9. Il résulte de ce qui précède et sans qu'il soit besoin de statuer sur les fins de non-recevoir, que les demandes de Mme A tendant au versement des provisions sollicitées ne peuvent qu'être rejetées.

Sur les conclusions tendant à l'application des dispositions de l'article L.741-2 du code de justice administrative :

10. En vertu des dispositions de l'article 41 de la loi du 29 juillet 1881 reproduites à l'article L. 741-2 du code de justice administrative, les cours administratives d'appel peuvent, dans les causes dont elles sont saisies, prononcer, même d'office, la suppression des écrits injurieux, outrageants ou diffamatoires.

11. Les passages du mémoire en réplique de Mme A dont la suppression est demandée par la communauté de communes du Clermontais n'excèdent pas les limites de la simple polémique juridique et ne présentent pas un caractère diffamatoire. Les conclusions tendant à leur suppression doivent, par suite, être rejetées.

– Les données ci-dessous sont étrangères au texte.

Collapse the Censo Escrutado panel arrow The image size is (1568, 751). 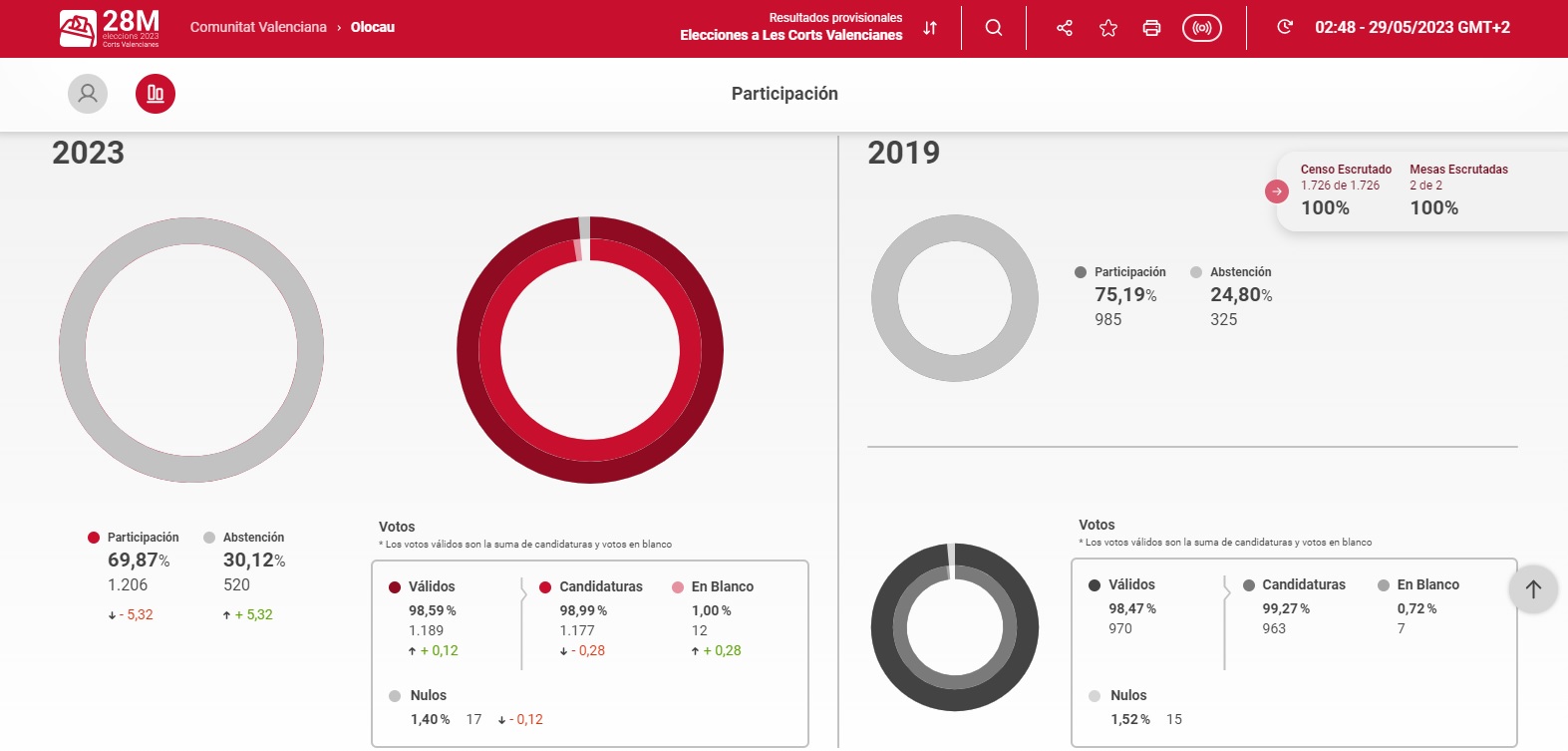(1277, 191)
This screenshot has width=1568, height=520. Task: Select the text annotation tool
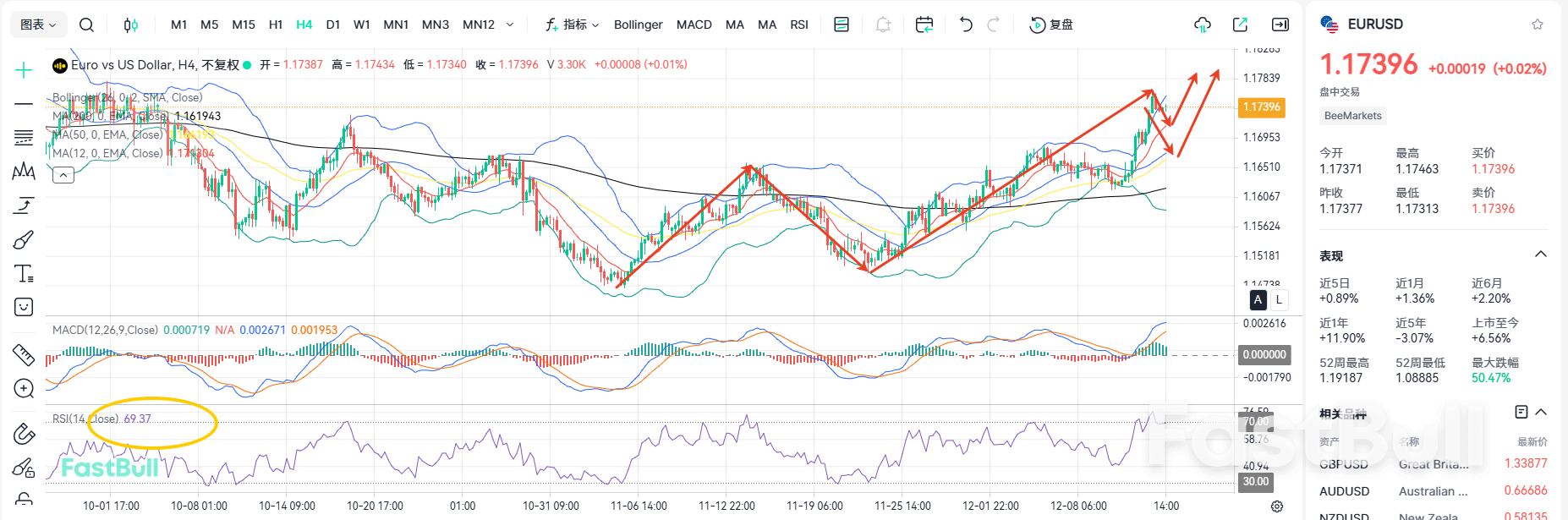[x=24, y=274]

Sur les frais liés au litige :

12. Les dispositions de l'article L. 761-1 du code de justice administrative font obstacle à ce que la communauté de communes du Clermontais, qui n'est pas la partie perdante dans la présente instance, verse à Mme A la somme qu'elle demande à ce titre. Il n'y a pas lieu, dans les circonstances de l'espèce, de faire droit aux conclusions de la communauté de communes du Clermontais présentées sur le même fondement.

O R D O N N E :

Article 1er : Les requêtes de Mme A sont rejetées.

Article 2 : Les conclusions de la communauté de communes du Clermontais présentées sur le fondement des articles L. 741-2 et L. 761-1 du code de justice administrative sont rejetées.

Article 3 : La présente ordonnance sera notifiée à Mme C A et à la communauté de communes du Clermontais.

Fait à Toulouse, le 27 août 2024.

La juge des référés,

A. Geslan-Demaret

La République mande et ordonne au préfet de l'Hérault en ce qui le concerne ou à tous les commissaires de justice à ce requis en ce qui concerne les voies de droit commun contre les parties privées de pourvoir à l'exécution de la présente décision.